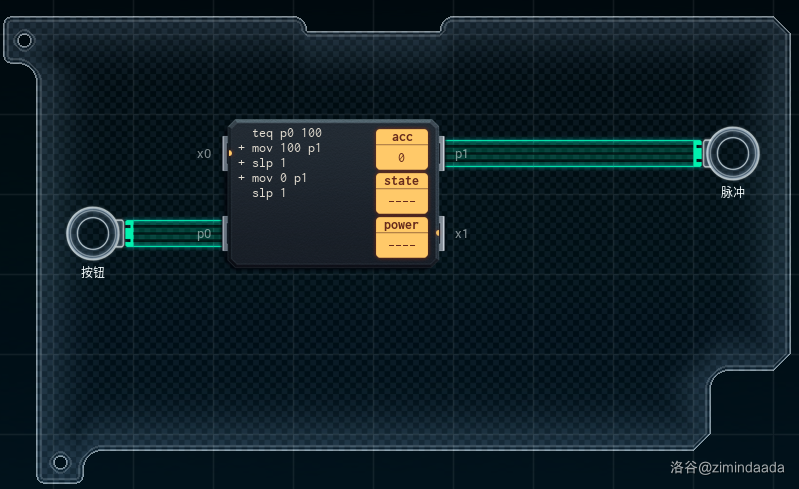Select the p1 pin on the microcontroller

(441, 154)
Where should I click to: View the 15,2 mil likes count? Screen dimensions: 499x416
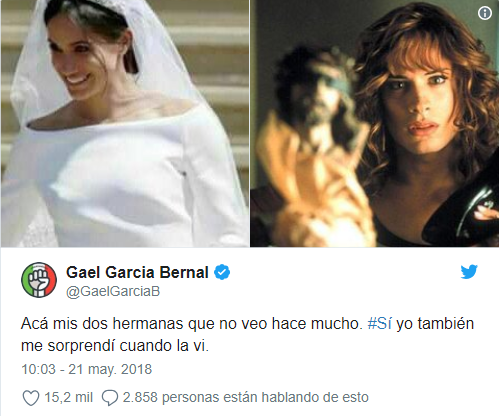coord(68,397)
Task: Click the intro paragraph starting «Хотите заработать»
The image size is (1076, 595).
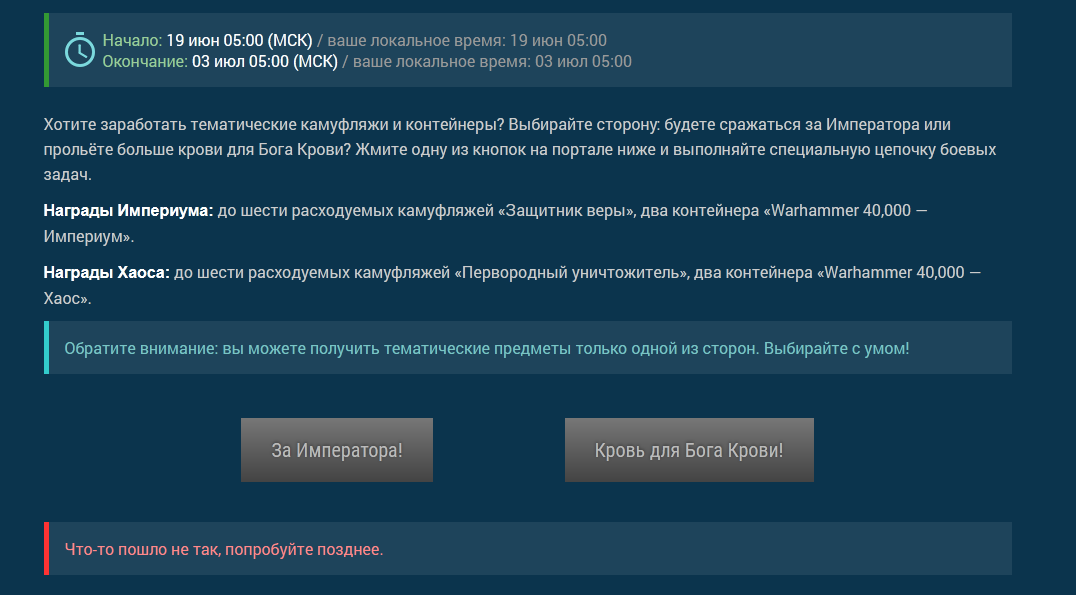Action: [x=519, y=150]
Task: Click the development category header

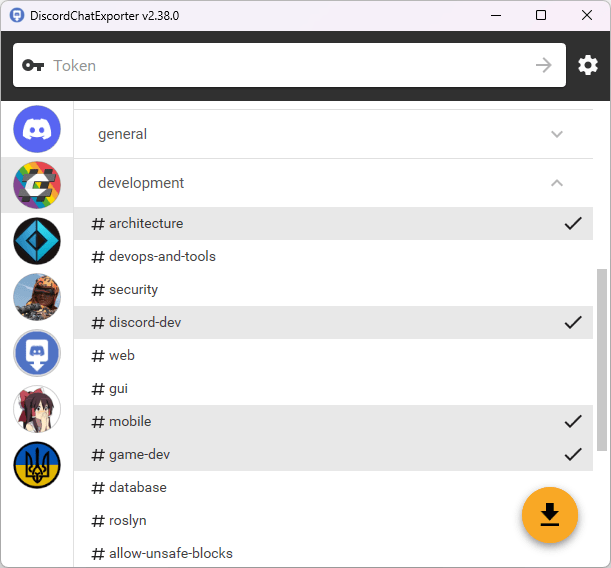Action: 141,183
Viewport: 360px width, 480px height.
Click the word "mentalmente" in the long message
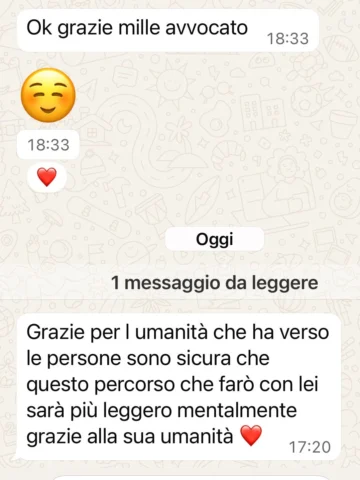click(237, 410)
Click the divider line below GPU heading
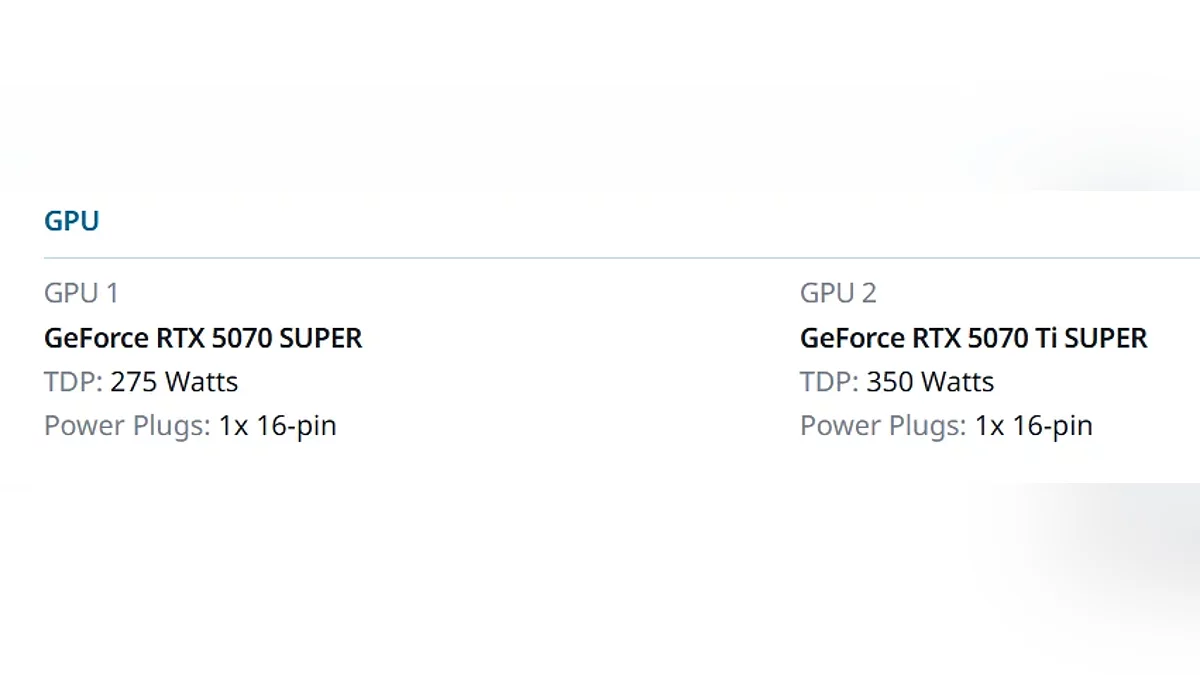The image size is (1200, 675). [x=600, y=258]

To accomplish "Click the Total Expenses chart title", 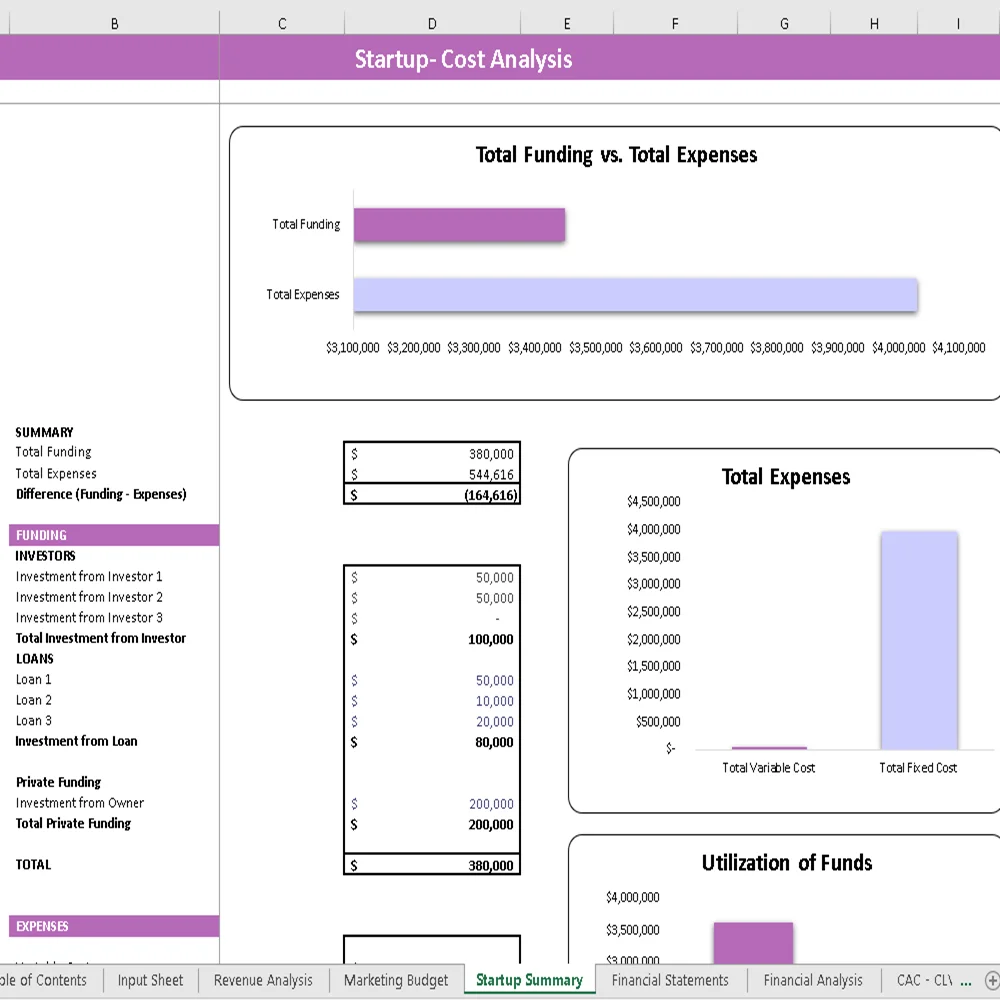I will (x=786, y=477).
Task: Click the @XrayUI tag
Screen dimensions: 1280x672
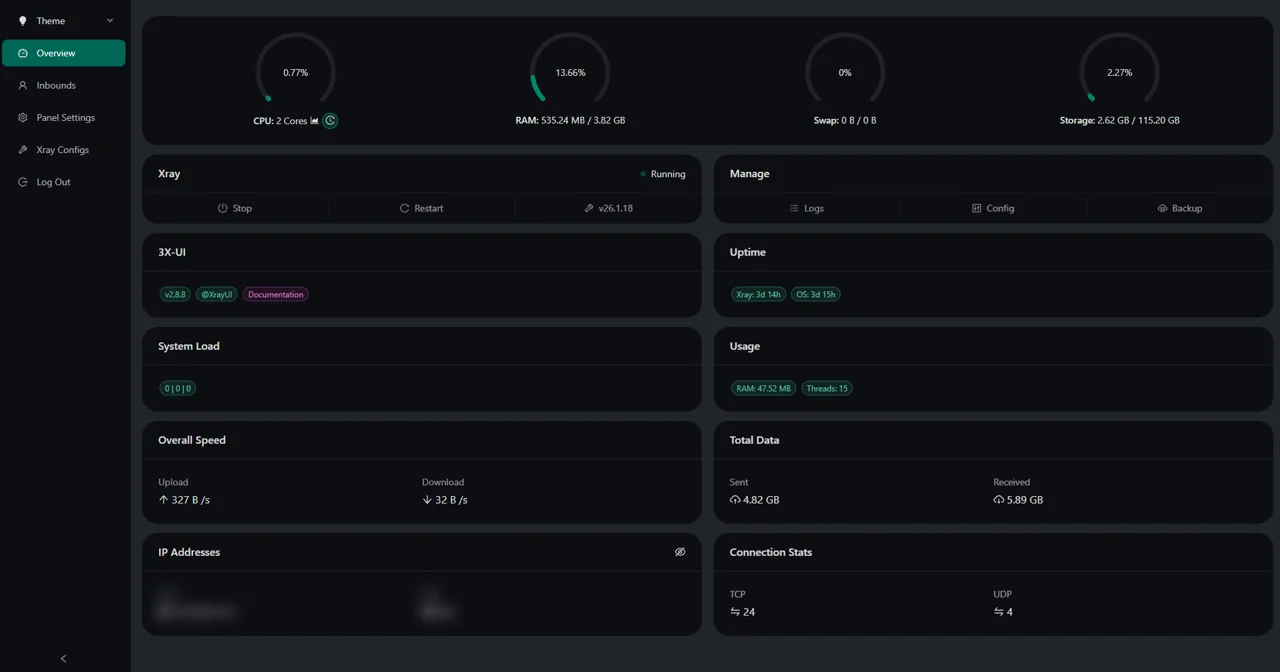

----

Reproduce the lines of the listing exactly, starting at the one that contains "Task: Click the @XrayUI tag" and continuing through the final line, but leave out the pictures.

* _Your solution_:
Task: Click the @XrayUI tag
Screen dimensions: 1280x672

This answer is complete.